Helder Picarelli, Hugo Sterman-Neto, Marcelo Lima De-Oliveira and Manoel Jacobsen Teixeira
Background and objectives: The management of complex regional pain syndrome (CRPS) remains a challenging task therefore a large number of interventions have been investigated. Lately, invasive and non-invasive neuromodulation have been coming up as an alternative for some patients even as an add-on treatment to medicines or physical therapy. The objective of this review is to evaluate the evidence of its effectiveness in CRPS chronic pain management.
Methods: We have used key words referring to neuromodulation techniques and CRPS to select studies from Medline, Lilacs and Cochrane Library databases. All relevant articles which have described any kind of neuromodulation as CRPS primary treatment have been reviewed by two independent researchers to assign the level of evidence according to Oxford Level of Evidence. A third researcher was consulted in dubious cases to get to the final conclusion.

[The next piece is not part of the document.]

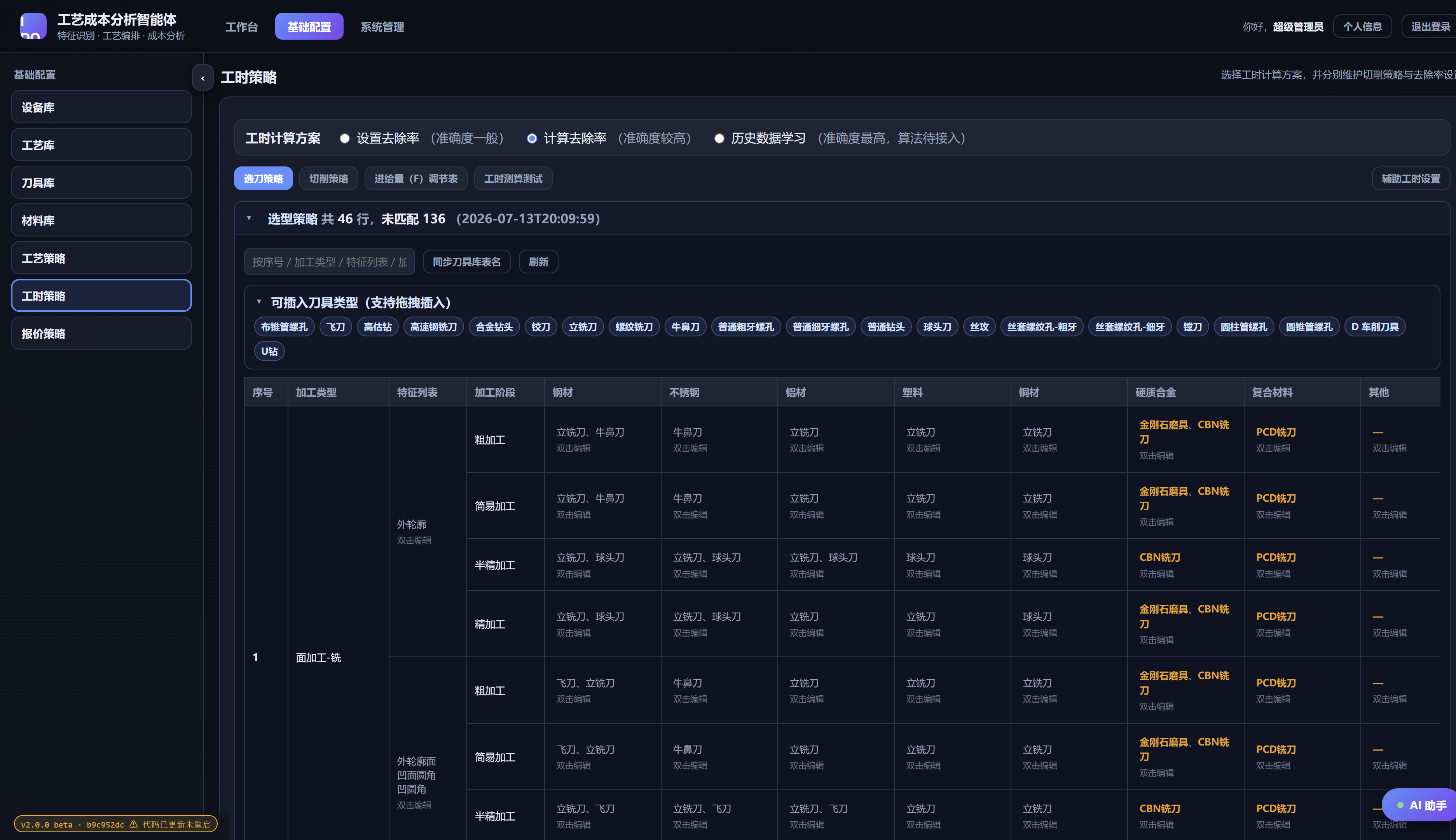Select the 飞刀 tool type chip

click(335, 327)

Results: Although a variety of methods and devices have been used, the evidences are still poor. There is no level 1 study which confers grade A of recommendation for any method of neuromodulation in the CRPS treatment. Repetitive transcranial magnetic stimulation (rTMS) over the motor cortex and spinal cord stimulation (SCS) were the techniques with the best grade of recommendation (B or C).
Conclusion: The literature still lacks high-quality evidence supporting neuromodulation effectiveness in CRPS pain treatment. We found only a few studies that had approached this issue properly. Those facts themselves were the main limitation of this study and of those that must be coming soon. High-quality multicentre trials ought to be performed for definitive conclusions.